* _Selected passage_:

Monday, February 21, 2005

The Glocal Book:"The Book of Tea" by Okakura Kakuzou(Tenshin)-No.68

Abode of Fancy; Implies a Structure Created to Meet Some Individual Artistic Requirement


「The name, Abode of Fancy, implies a structure created to meet some individual artistic requirement.

The tea-room is made for the tea-master, not the tea-master for the tea-room.

It is not intended for posterity and is therefore ephemeral.

The idea that everyone should have a house of his own is based on an ancient custom of the Japanese race, Shinto superstition ordering that every dwelling should be evacuated on the death of its chief occupant.

Perhaps there may have been some unrealised sanitary reason for this practice.

Another early custom was that a newly built house should be provided for each couple that married.

It is account of such customs that we find the Imperial capitals so frequently removed from one site to another in ancient days.

The rebuilding every twenty years of Ise Temple, the supreme shine of the Sun-Goddeass, is an exanple of one of these ancient rites which still obtain at the present day.

* _Requirements_:
1. In the passage on the Abode of Fancy, swap "ephemeral" for "transient" and write out the part from "The tea-room is" up to and including "its chief occupant." again.
2. Pick up the passage on the Abode of Fancy after its last sentence and carry it on for a few more sentences in the same style.

* _Information shown_:
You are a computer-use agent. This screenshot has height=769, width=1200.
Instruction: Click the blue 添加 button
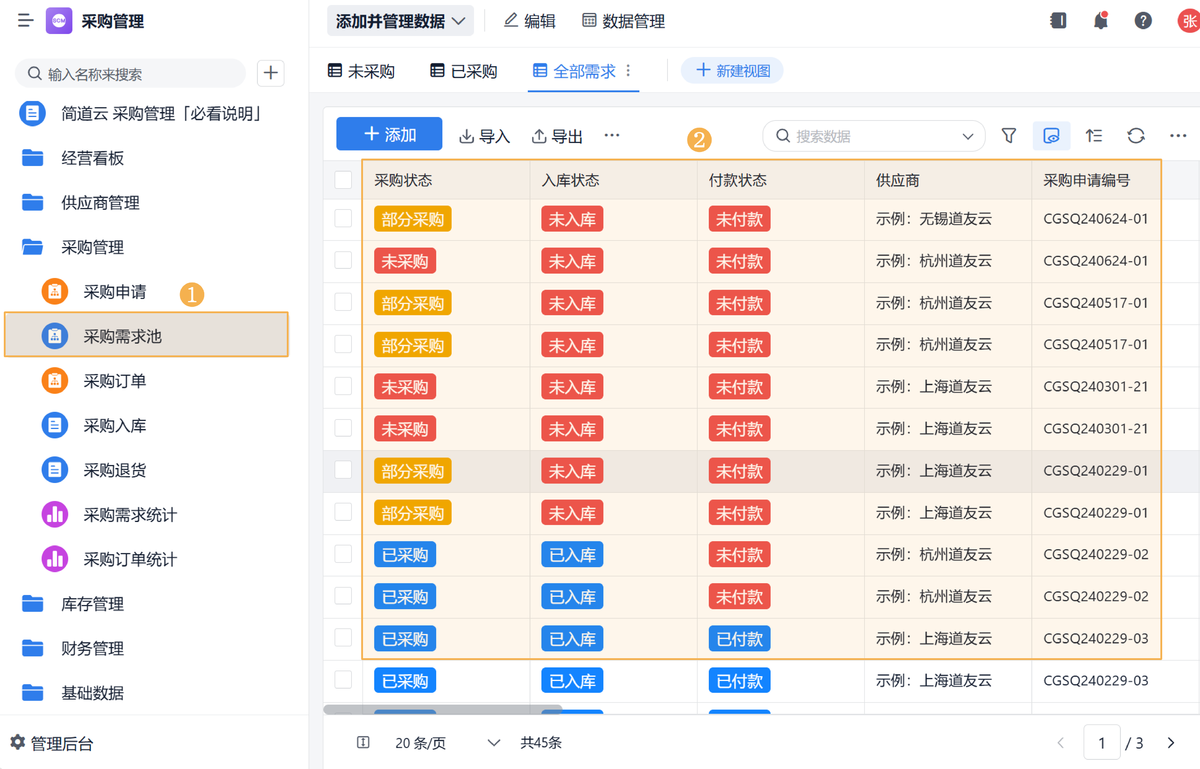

* _Exercise results_:
1.
The tea-room is made for the tea-master, not the tea-master for the tea-room.

It is not intended for posterity and is therefore transient.

The idea that everyone should have a house of his own is based on an ancient custom of the Japanese race, Shinto superstition ordering that every dwelling should be evacuated on the death of its chief occupant.

2.
The observance of these customs was only possible with some such form of construction as that furnished by our system of wooden architecture, easily pulled down, easily built up.

A more lasting style, employing brick and stone, would have rendered migrations impracticable, as indeed they became when the more stable and massive wooden construction of China was adopted by us after the Nara period.」
(From thr Book of Tea-the Tea-Room, pp.65-66, Charles E. Tuttle Co., Rutland, Vermont, Tokyo, Japan)

Essential spiritual mind of the way of tea is individualism and very personal.

Yet, I think the mind was changed to "fall into the habit of learning the process of the way of tea without philosophical search.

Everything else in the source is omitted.